You don’t necessarily have to use a monolithic structure to create a fabric.  The combination of top-of-rack and transport switches can do nearly as well, as long as you address the issue of multiple pathways between switches.  There are protocol enhancements to Ethernet bridging to do that, but an increasingly popular approach is to use SDN.  What SDN does is allow the creation of ad-hoc Level 2 virtual networks.  If it’s combined with a low-latency, non-blocking, switching system in a data center, that lets tenant and application networks to be created, repaired, and scaled dynamically with minimal concerns about whether the resulting workflows will be efficient.  Finally, you can use hosting policies that reflect horizontal traffic levels to ensure you don’t overload switch-to-switch trunks.  This is a workable way to extend basic switching, but obviously a non-blocking approach will make finding optimum locations for hosting capacity easier.

The big question for data-center-centric network planners is the one raised by edge computing.  The efficiency of a data center as a resource pool is roughly expressed in an Erlang C curve, which says that even though increasing the number of servers won’t create a uniform increase in efficiency, there is a critical level of resources needed to provide a reasonable hope of fulfilling a hosting request.  Edge computing would naturally distribute resources, and in the early days of edge computing it might be difficult to assign enough servers to a given edge data center to reach reasonable Erlang efficiency.  If you can’t host a given component in the right place, then hosting it in the next-best place could mean a significant increase in the cost and delay associated with the horizontal connections with the component.

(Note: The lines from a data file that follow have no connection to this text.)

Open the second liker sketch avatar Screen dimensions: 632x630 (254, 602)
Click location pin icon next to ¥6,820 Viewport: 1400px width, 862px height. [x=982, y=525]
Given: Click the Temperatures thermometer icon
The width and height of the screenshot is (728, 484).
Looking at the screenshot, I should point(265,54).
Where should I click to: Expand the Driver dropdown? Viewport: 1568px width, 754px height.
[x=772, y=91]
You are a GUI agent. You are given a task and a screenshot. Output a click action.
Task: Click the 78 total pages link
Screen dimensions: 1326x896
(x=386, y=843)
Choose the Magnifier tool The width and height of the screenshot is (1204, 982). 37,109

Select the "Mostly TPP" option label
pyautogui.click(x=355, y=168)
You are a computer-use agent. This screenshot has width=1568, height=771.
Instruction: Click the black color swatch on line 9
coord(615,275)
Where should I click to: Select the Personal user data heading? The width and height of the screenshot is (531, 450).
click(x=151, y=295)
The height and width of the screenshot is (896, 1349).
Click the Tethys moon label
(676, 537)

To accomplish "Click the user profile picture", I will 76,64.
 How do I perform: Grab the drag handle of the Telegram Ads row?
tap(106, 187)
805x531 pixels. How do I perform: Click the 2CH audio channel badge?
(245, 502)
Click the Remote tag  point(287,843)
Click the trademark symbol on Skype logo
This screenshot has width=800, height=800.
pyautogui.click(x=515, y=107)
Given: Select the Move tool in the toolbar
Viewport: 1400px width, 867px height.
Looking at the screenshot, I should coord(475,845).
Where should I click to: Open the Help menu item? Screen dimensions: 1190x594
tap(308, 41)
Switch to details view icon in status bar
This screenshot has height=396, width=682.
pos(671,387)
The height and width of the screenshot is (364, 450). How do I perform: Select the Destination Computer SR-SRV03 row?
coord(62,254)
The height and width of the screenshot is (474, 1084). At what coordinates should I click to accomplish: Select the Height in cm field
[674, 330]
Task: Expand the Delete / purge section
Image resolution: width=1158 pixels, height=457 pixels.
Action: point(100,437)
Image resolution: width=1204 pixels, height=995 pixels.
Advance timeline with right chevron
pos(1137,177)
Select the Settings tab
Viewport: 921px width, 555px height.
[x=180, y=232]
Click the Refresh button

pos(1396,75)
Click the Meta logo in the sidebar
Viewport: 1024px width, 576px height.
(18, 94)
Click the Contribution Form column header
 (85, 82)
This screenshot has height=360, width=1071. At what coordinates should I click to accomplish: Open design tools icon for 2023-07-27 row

One implication for networking overall is that a move to edge computing would be most effective if it were accompanied by a parallel improvement of edge transport connectivity; data center interconnect using high-capacity pipes.  You don’t necessarily have to mesh every edge point; it would probably be enough to join edges by simply connecting each one to its nearest neighbors.  That would produce a virtual resource pool consisting of three edge data centers.  Data center interconnect (DCI) facilities aimed at creating this kind of trio-modeled collection would go a long way toward minimizing efficiency and availability risks associated with the smaller data centers.

Another implication for networking is that if edge data centers, like other cloud data centers, are multi-tenant, then DCI connections between data centers will have to extend the multi-tenant mechanisms across data center boundaries.  There’s nothing inherently wrong with doing that providing that the trunks are efficient, but what it could do is increase the size of the virtual switch and the need for reliable switch control, both at the real-device and virtual-device levels.

Span of control for SDN switching has always been recognized as a potential issue, for a number of reasons.  First, the scalability of central controllers is something that almost all enterprises and operators are wary about.  How many events can they handle, how many events might be generated by common failures, and so forth?  This could be handled through the use of federated SDN controllers, but that approach is very new.  We don’t fully understand how federating SDN could impact things like setting up virtual tenants across a DCI.  Is there a risk of collision, or does the federation add excessive delays?

Does data center virtualization stop at the data center boundary, or extend to partner data centers?  Does it extend outward even from there to things like cell sites, content sources?  Those are the questions that are now going to be asked, and the answers may determine the future of SDN and the model for metro networking in the future.  There are powerful inertial forces established in networks by legacy technology investment.  Open-box operating systems and open switch/routing software could create a more agile future without risking all of this incumbent investment.  The P4 forwarding language could then support modernization and a whole new model, which could include some SDN.  Or SDN might get its federation act together and leverage what it’s already won—the data center.  That’s still where the strategic balance of power for networking is found.